(684c) Liquid Phase Modeling for Removal of Contaminants of Emerging Concerns and Zeolite Catalysis

Contaminants of emerging concerns (CECs), such as pesticides (clofibric acid), pharmaceuticals (aspirin and carbamazepine), personal care products (caffeine), and plastics (bisphenol A), are increasingly found in groundwater sources, and remediation strategies are imperative for food security and human health. A new computational approach for removing sub-ppm level amounts of CECs from irrigation water sources has been developed with highly selective nanoporous adsorbents like acidic zeolite H-MFI.

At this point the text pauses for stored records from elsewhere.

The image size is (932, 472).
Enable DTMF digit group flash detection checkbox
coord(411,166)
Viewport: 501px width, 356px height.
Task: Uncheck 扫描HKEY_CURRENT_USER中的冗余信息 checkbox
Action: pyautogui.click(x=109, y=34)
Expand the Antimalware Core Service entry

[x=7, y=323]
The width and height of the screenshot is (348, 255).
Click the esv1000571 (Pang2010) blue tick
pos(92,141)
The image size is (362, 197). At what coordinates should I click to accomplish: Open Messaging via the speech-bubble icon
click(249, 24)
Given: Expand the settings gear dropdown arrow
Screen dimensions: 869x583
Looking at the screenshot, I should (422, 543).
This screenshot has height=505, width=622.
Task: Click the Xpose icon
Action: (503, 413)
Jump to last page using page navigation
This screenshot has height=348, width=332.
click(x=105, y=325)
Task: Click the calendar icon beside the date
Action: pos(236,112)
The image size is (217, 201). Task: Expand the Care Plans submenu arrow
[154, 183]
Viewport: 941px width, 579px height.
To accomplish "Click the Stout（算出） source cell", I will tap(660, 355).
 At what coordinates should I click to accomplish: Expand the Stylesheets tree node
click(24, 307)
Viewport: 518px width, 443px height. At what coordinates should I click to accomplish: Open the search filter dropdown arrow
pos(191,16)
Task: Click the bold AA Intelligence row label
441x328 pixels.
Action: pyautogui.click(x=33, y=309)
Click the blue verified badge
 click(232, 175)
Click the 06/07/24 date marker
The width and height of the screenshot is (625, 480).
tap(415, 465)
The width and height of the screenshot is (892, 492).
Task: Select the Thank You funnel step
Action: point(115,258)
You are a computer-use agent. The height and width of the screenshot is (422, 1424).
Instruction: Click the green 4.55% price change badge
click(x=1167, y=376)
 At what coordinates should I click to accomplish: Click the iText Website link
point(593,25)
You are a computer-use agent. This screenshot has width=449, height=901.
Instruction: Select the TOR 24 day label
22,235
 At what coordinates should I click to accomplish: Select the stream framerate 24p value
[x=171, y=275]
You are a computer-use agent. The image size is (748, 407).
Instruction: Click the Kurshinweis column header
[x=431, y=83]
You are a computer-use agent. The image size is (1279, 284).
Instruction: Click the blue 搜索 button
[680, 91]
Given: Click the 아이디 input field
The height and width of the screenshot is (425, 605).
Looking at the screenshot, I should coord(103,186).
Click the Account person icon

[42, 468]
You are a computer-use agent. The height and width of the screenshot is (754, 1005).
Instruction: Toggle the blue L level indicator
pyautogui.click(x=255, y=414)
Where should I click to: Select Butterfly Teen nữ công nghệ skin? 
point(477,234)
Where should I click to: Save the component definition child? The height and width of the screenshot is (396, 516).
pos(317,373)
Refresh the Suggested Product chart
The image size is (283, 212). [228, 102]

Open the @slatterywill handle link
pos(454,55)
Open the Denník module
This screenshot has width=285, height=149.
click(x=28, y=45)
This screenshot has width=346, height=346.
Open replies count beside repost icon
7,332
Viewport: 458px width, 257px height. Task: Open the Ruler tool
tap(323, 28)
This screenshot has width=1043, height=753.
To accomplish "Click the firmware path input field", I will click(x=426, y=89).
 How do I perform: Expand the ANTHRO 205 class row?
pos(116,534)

First, a hybrid quantum mechanical/molecular mechanical (QM/MM) method was developed to describe the adsorption characteristics over acidic sites of zeolite under vapor phase conditions. The role of several cluster sizes containing 5-90 tetrahedral (T) atoms is examined for non-periodic QM cluster optimization calculations with several hybrid functionals (wb97 and wb97x), triple-ζ quality basis set, and in the presence of an extended zeolite framework described by standard force fields (electrostatic interactions and Lennard-Jones potential). This QM/MM method was designed for potential water sampling within the zeolite in mind. As model adsorption process with known experimental heat of adsorption, we computed both methanol and ethanol adsorption (free) energies on Bronsted sites in H-MFI zeolite with our QM/MM method and compared our data against experimental and periodic DFT data (see Figure 1).

To understand the adsorption characteristic of CECs from water, an explicit water solvent model has been used together with the free energy perturbation technique to analyze the adsorption of various CECs from water in zeolites. For water sampling within the zeolite pore network (a required step for our free energy perturbation calculations), Grand Canonical Monte Carlo (GCMC) simulations have been performed.